- _
An Autonomy Crisis Deepens in Spain
Prime Minister Mariano Rajoy, earlier today, followed up on plans for invoking Article 155 of the Spanish Constitution that allows the Madrid government to take control of any of the nation's 17- autonomous regions: to wit Catalonia.
Madrid's proposed measures toward the Article 155 invocation, call for the suspension of the Catalan President, Catalan's Vice-President and Catalan's government ministers, all of whom would be replaced by the Madrid administration, until a time of new new elections in Catalonia within six-months, but hopefully sooner, as Rajoy wished, in an announcement earlier today and reported by CNN.
On October 1, 2017, the people of the wealthy northeastern region of Spain, Catalonia, approved an independence referendum with 90-percent of 43-percent-voter-turn-out of its electorate, voting for independence. Madrid exercised a baton-beating attack on more than 900 Catalans in a move to prevent the vote of which it disapproved. The Spanish Supreme Court has since ruled the referendum unconstitutional. The Catalan government has voted an independence declaration that President Carles Puigdemont has suspended formally declaring, hoping for agreed upon talks with Madrid, aimed at diffusing the autonomy crisis.
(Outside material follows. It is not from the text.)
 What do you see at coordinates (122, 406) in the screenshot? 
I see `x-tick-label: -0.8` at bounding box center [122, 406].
On Thursday Madrid said that today it would invoke Article 155 on the autonomous Catalonia region seeking to retain it under the Spanish Crown, so to speak. Thus, today's announcement of actions to suspend the Catalonia government and to call new elections in the region.
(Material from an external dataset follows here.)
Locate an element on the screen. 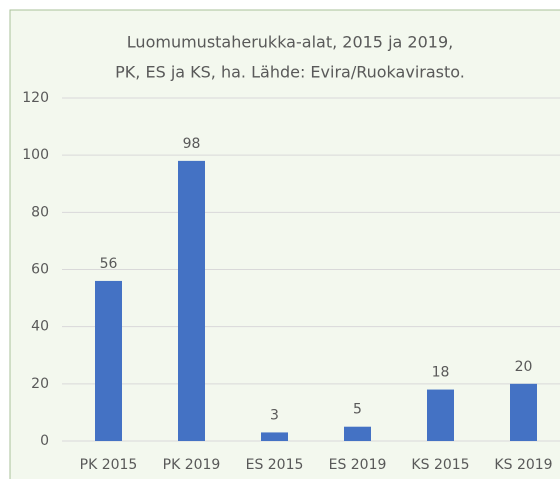 This screenshot has height=479, width=560. x-tick-label: ES 2015 is located at coordinates (275, 465).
Prime Minister Rajoy claimed: "The autonomy is not suspended, nor the government..."People are removed who put the government outside the law, outside the Constitution and outside statutes." Removals could start as soon as next week once the Spanish Senate, as expected, approves the measures as part of the invocation of Article 155.
Catalans are expected to march in support of independence in Barcelona later today.
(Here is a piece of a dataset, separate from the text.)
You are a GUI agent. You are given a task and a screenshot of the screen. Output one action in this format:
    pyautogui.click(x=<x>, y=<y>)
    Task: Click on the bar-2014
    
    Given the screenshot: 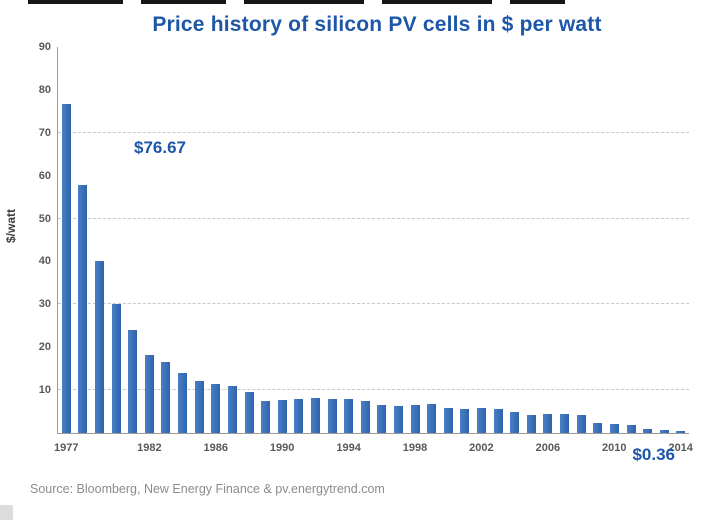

It is apparent that the autonomy crisis has deepened in Spain. Constitutional scope and limitation could figure high as the unprecedented action to prevent an autonomous region from becoming independent continues in Spain.
The Spanish Constitution states that a region's autonomy cannot be repealed. Does the suspension of a region's government members conclude the lost of its autonomy? The people in Madrid and in Barcelona will have to decide.